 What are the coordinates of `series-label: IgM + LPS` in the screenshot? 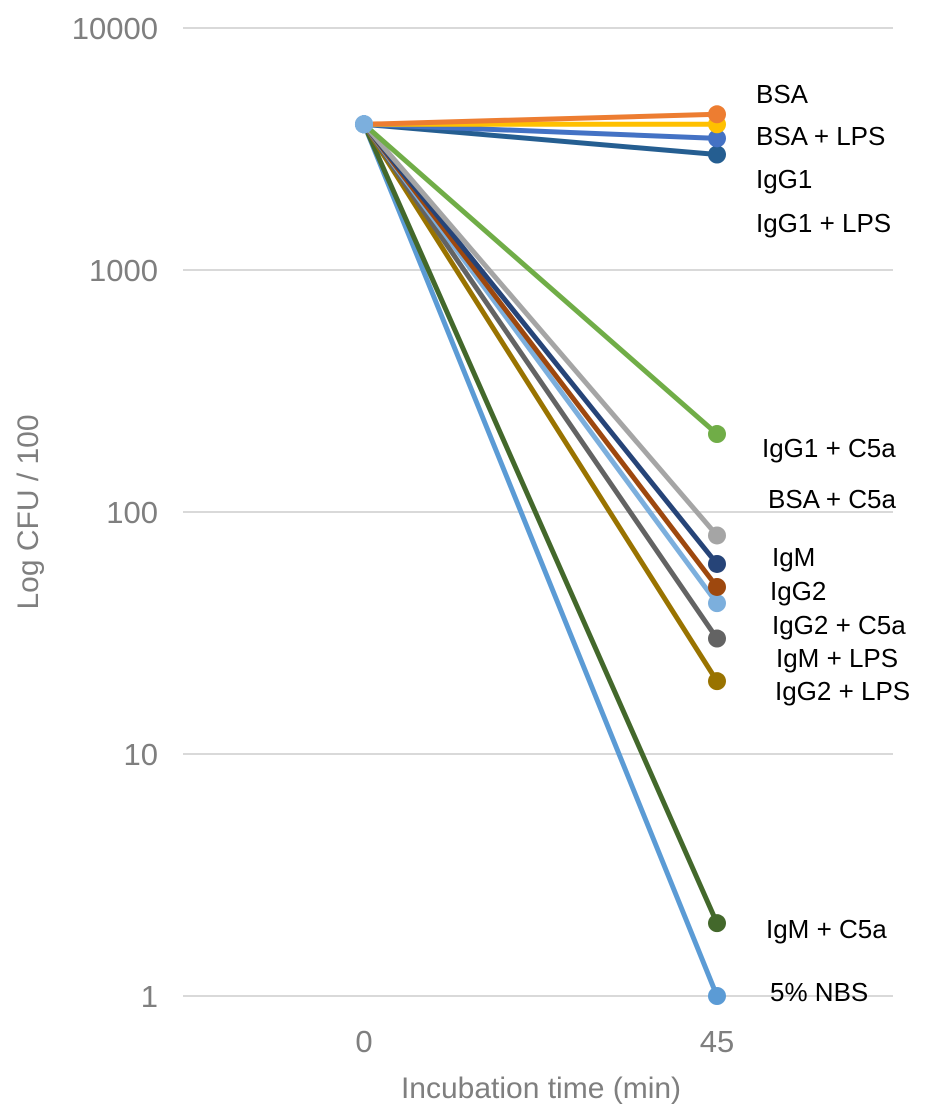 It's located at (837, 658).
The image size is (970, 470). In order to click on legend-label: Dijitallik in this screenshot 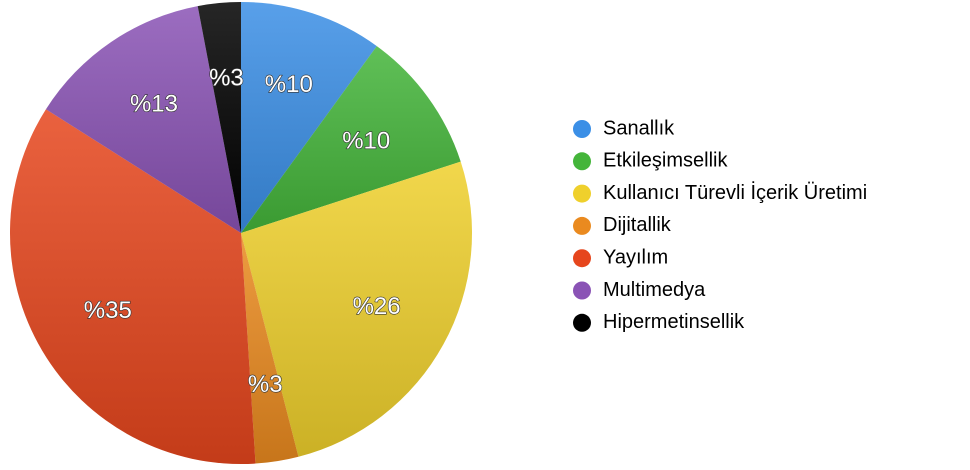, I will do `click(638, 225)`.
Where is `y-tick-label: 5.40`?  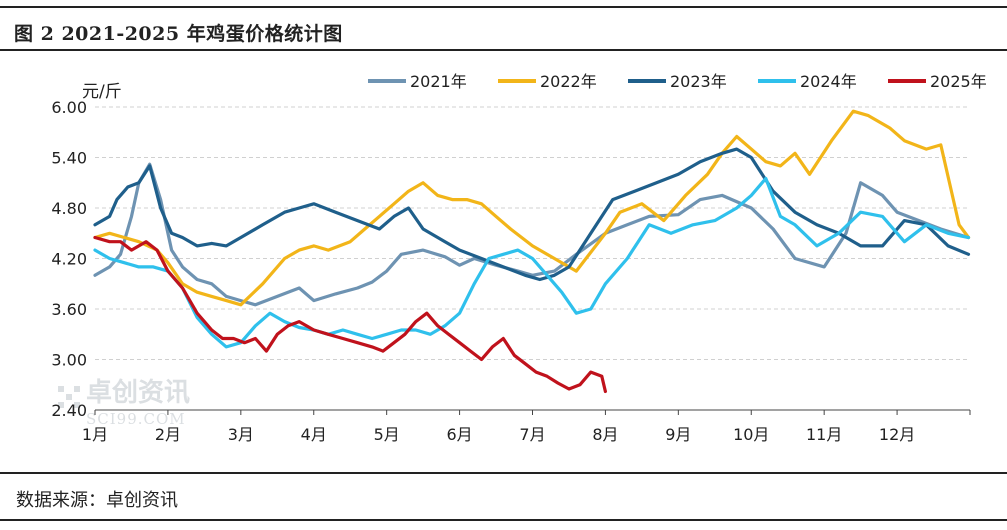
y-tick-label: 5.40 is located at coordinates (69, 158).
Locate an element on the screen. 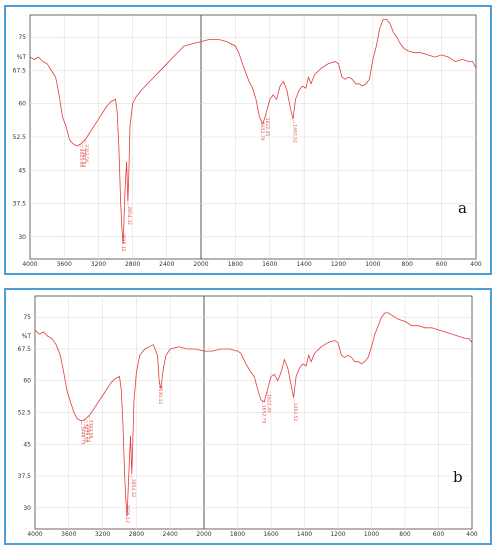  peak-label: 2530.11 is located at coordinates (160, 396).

--

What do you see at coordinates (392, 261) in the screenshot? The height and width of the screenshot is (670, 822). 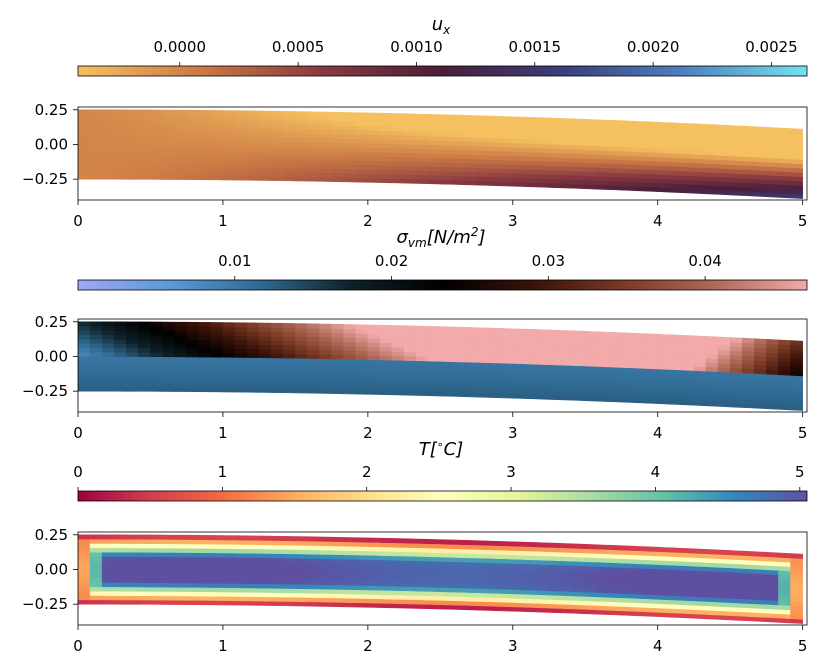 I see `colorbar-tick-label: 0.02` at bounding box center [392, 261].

...

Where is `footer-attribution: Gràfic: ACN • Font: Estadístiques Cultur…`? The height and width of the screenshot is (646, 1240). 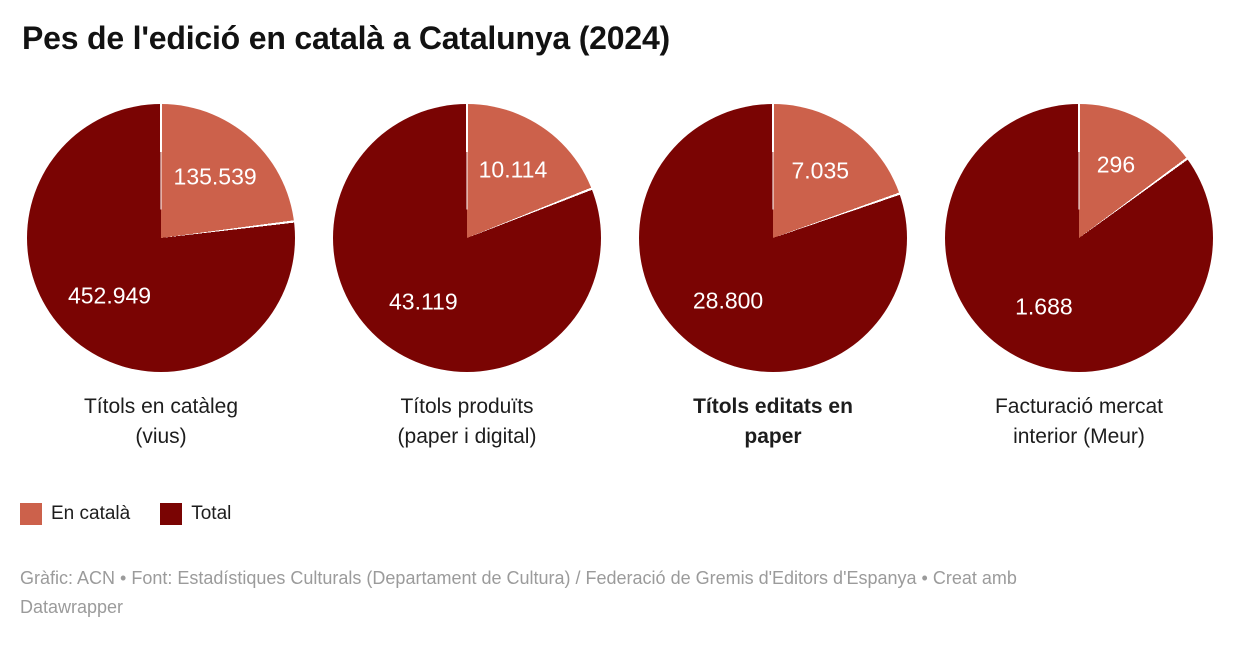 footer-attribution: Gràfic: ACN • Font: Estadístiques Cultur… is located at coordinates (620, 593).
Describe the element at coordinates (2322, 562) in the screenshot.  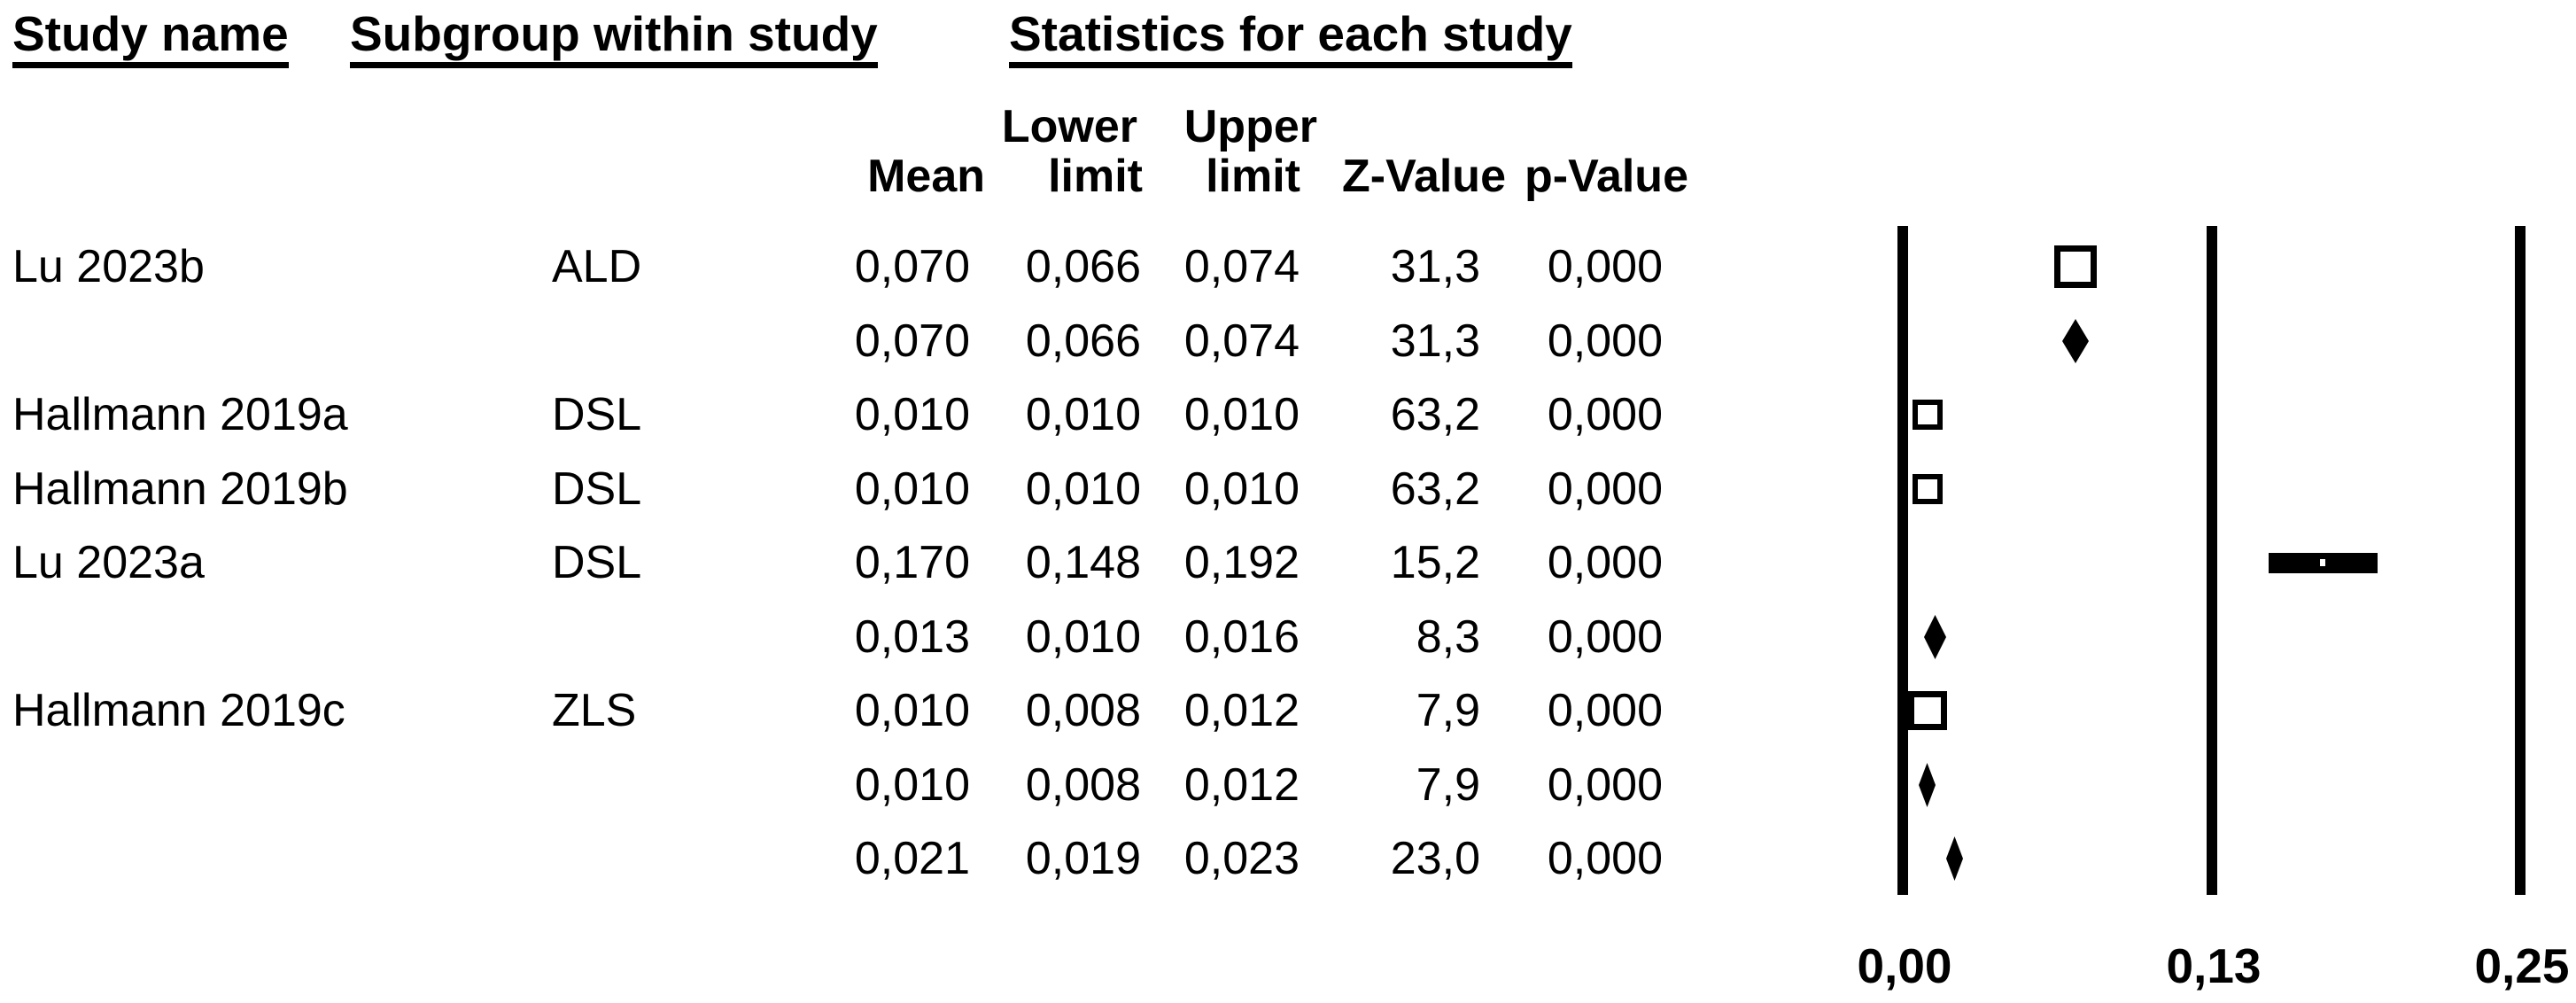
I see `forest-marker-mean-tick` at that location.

ASSIGNED TASK - Return the listing lines exactly as they appear, starting with the line that contains "Describe the element" and going on through the line that contains "at that location.", and leave out the pictures.

TASK RESULT -
Describe the element at coordinates (2322, 562) in the screenshot.  
I see `forest-marker-mean-tick` at that location.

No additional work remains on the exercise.